Japan “will act decisively” to stem the yen’s sharp appreciation against other major currencies if necessary, Finance Minister Jun Azumi said Friday, indicating possible market interventions.
But because the dollar’s fall against the yen was far less sharp than expected following the U.S. Federal Reserve’s decision Thursday to take additional monetary easing steps, Azumi’s comment could be seen as no more than a simple verbal warning.
“The recent one-sided movement of the yen does not reflect Japan’s real economic conditions and cannot be overlooked,” he told reporters. “We won’t rule out any steps against excessive fluctuations, and if necessary we will act decisively.”
The dollar briefly fell to a seven-month low of ¥77.13 overnight in New York after the U.S. central bank announced a fresh round of quantitative easing to boost the economy, but the greenback regained the lost ground with investors on the alert for possible intervention by Japanese monetary authorities, dealers said.
On Friday morning in Tokyo, the U.S. currency traded at around ¥77.60.
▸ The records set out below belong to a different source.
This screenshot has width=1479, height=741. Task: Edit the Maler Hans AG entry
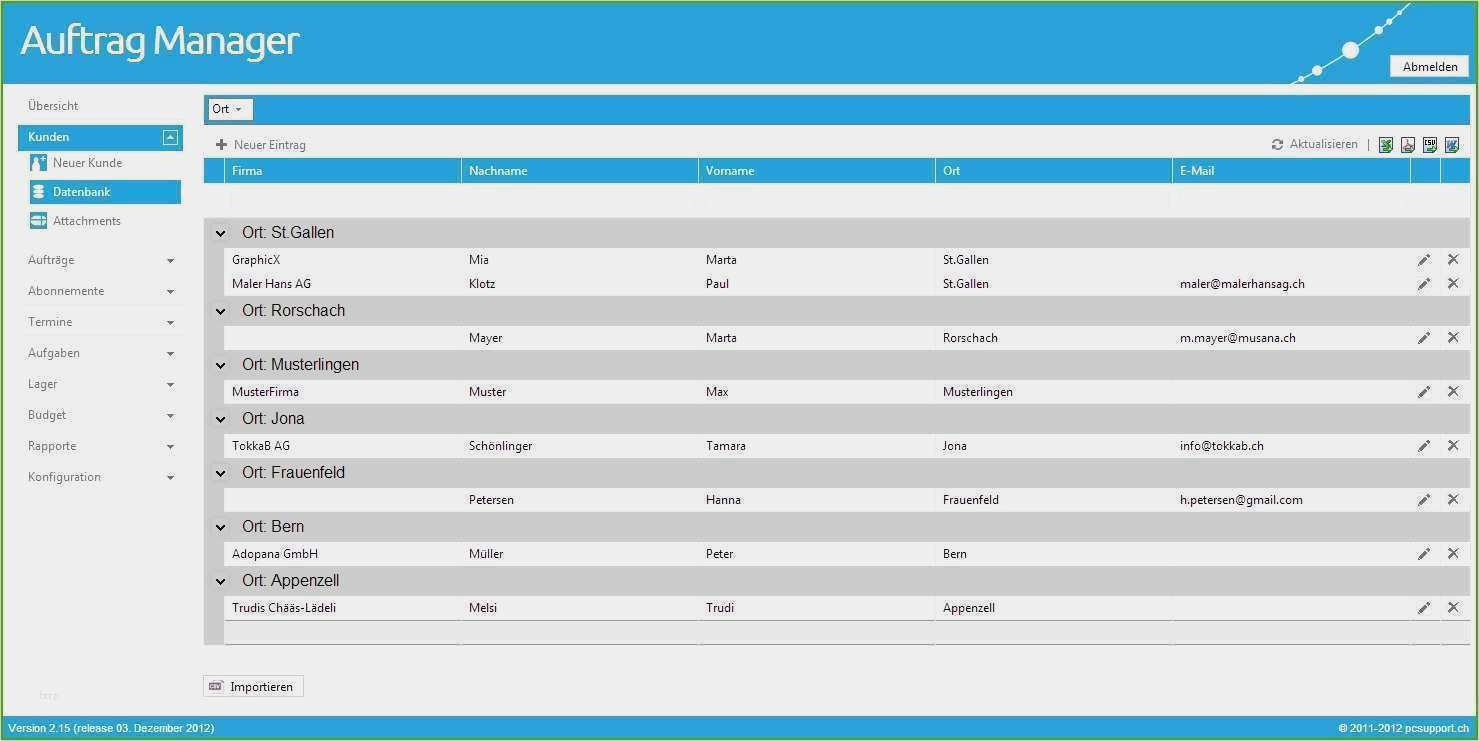coord(1424,284)
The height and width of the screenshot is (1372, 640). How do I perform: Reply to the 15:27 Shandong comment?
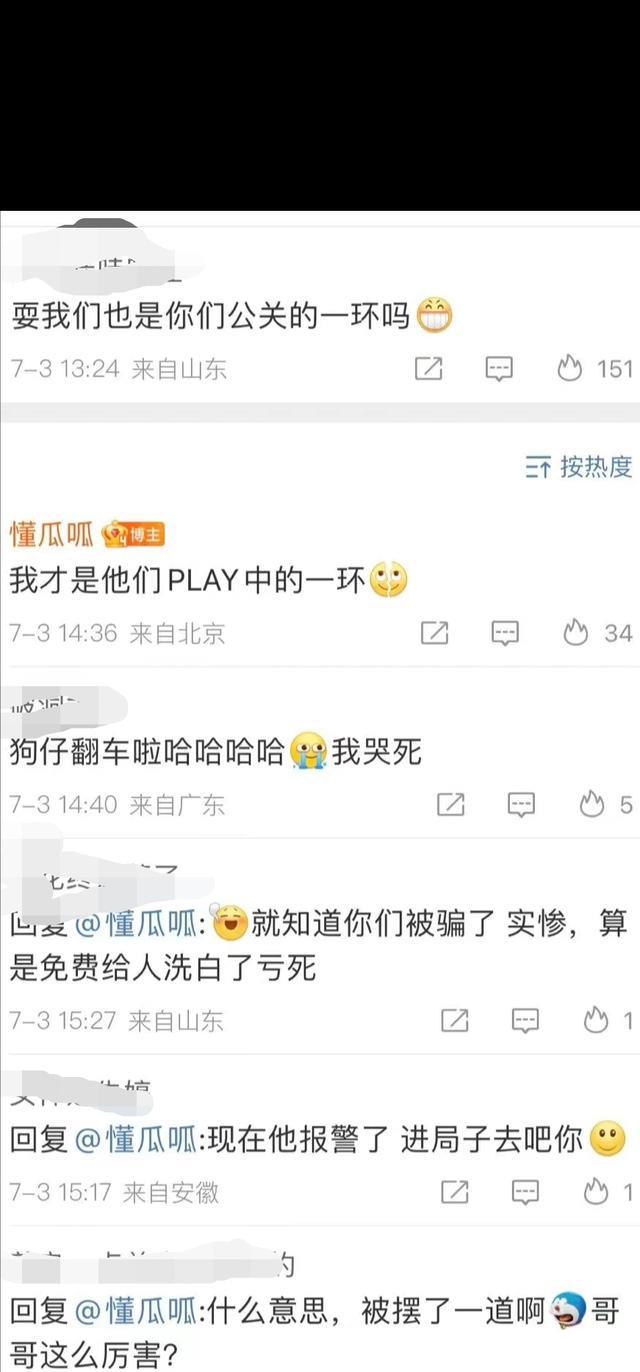pyautogui.click(x=526, y=1020)
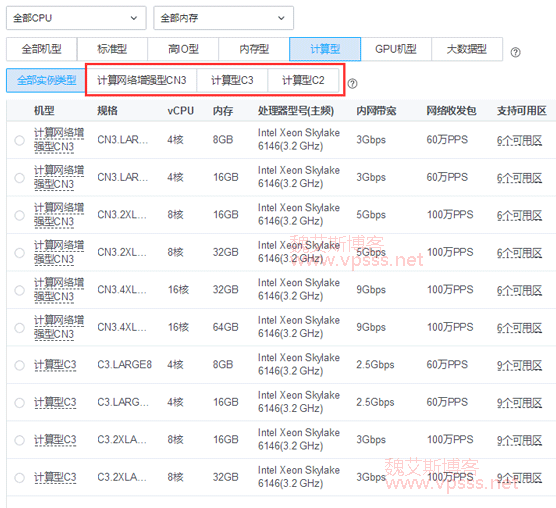This screenshot has width=556, height=508.
Task: Select the 高IO型 tab
Action: [183, 49]
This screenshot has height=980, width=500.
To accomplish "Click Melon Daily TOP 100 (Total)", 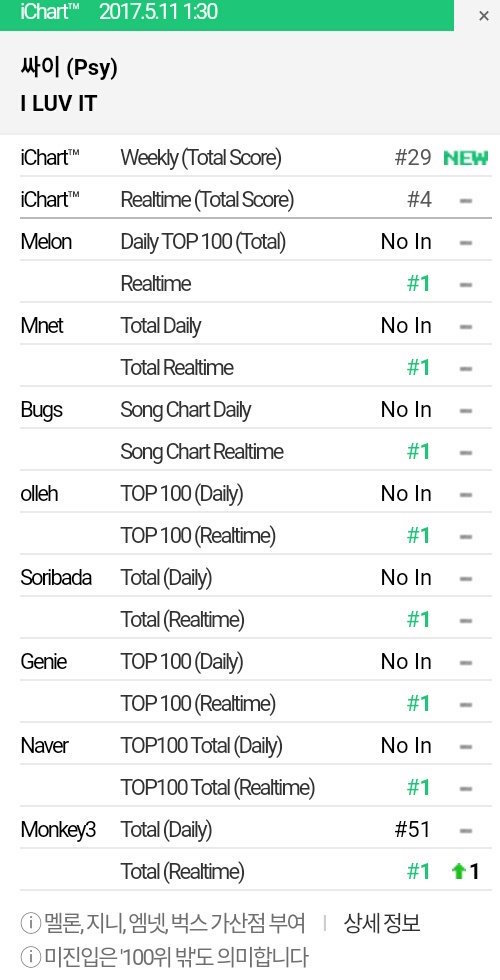I will click(x=203, y=242).
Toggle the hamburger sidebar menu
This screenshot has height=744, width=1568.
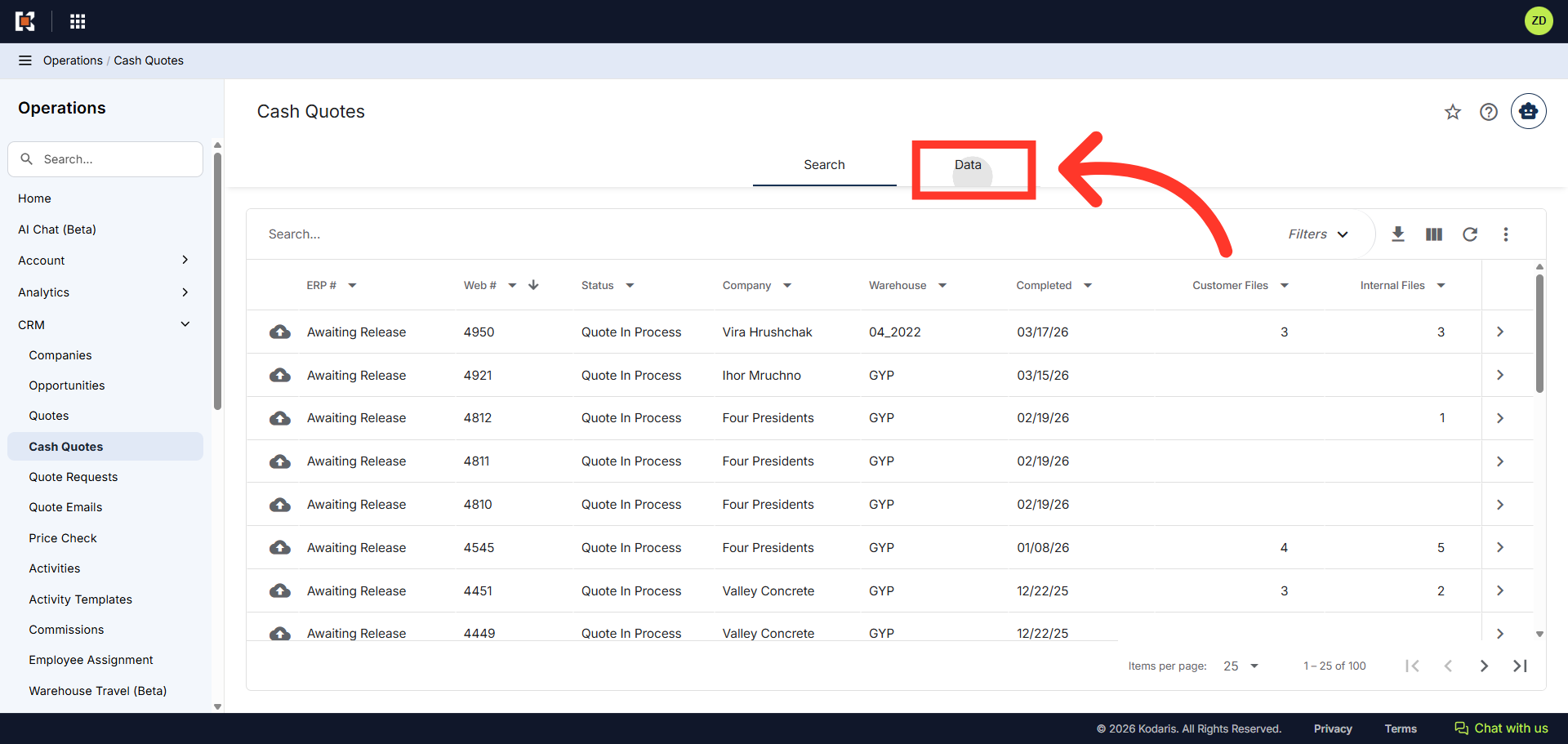pyautogui.click(x=25, y=60)
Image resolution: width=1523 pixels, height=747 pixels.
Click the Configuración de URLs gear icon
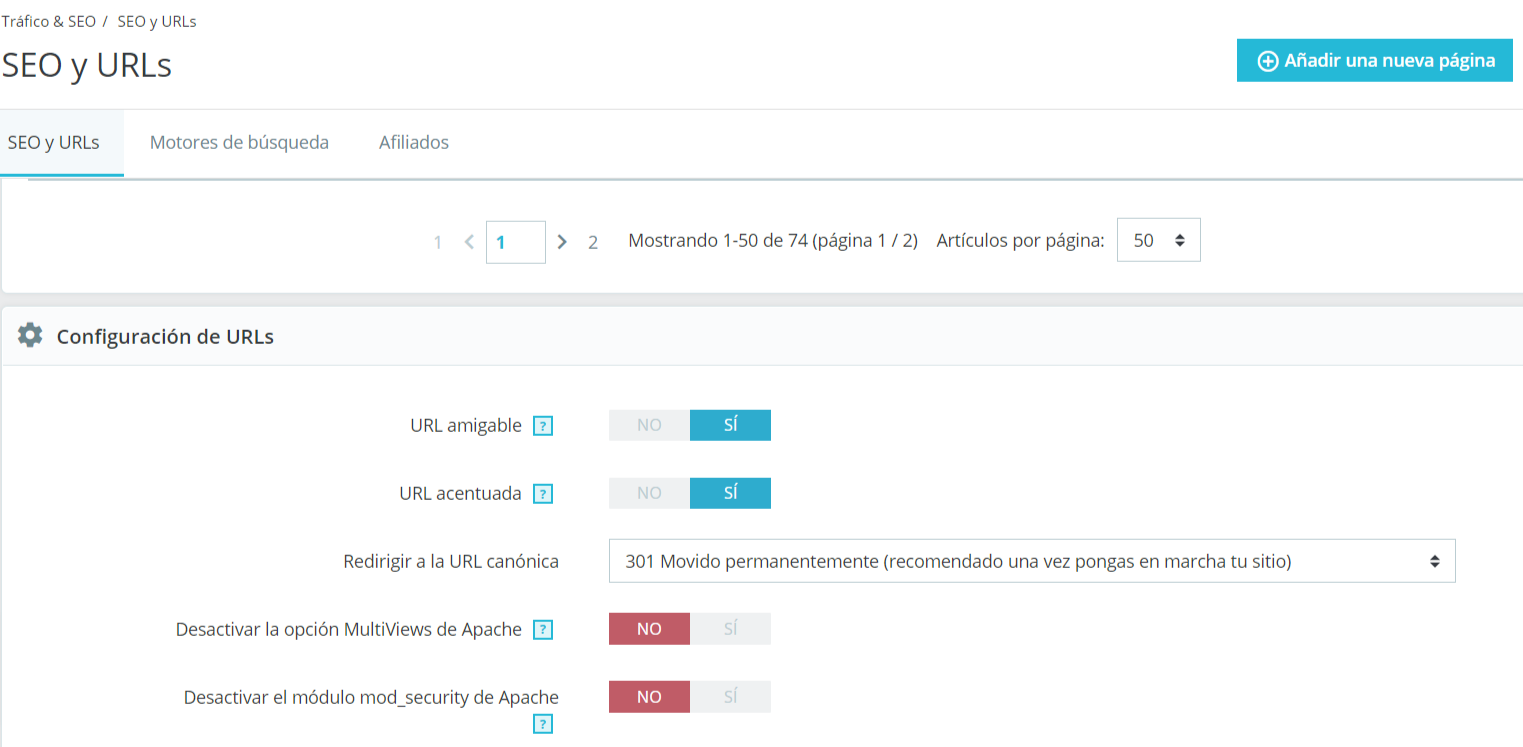30,336
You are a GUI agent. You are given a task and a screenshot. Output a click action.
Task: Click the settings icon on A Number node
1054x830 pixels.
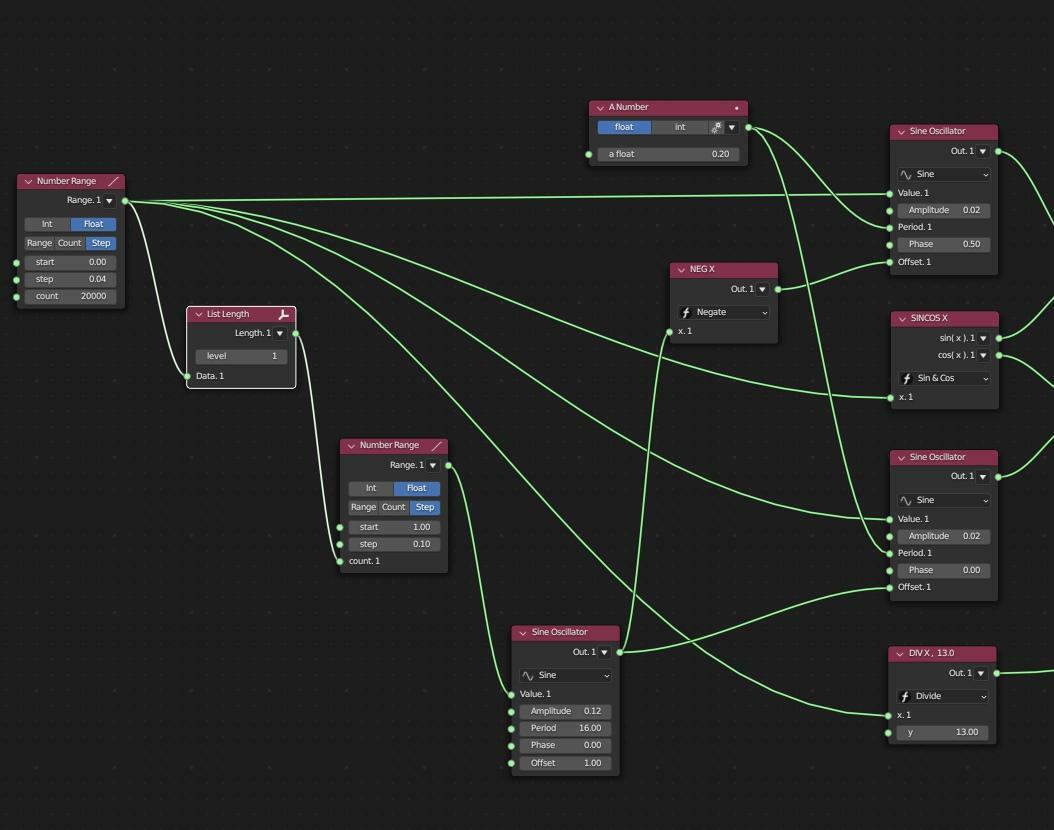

The Finance Ministry and the Bank of Japan have refrained from intervention for nearly a year. The monetary authorities last stepped into the currency market in a five-day period through Nov. 4, after the dollar slipped to a postwar record of ¥75.32 on Oct. 31.
The yen has been purchased by investors seeking its relative safety, backed by Japan’s large current account surplus, at a time of global economic uncertainty over the sovereign debt crisis in Europe, which has spread negative impact outside the region through trade and financial channels, dragging down such emerging economies as China.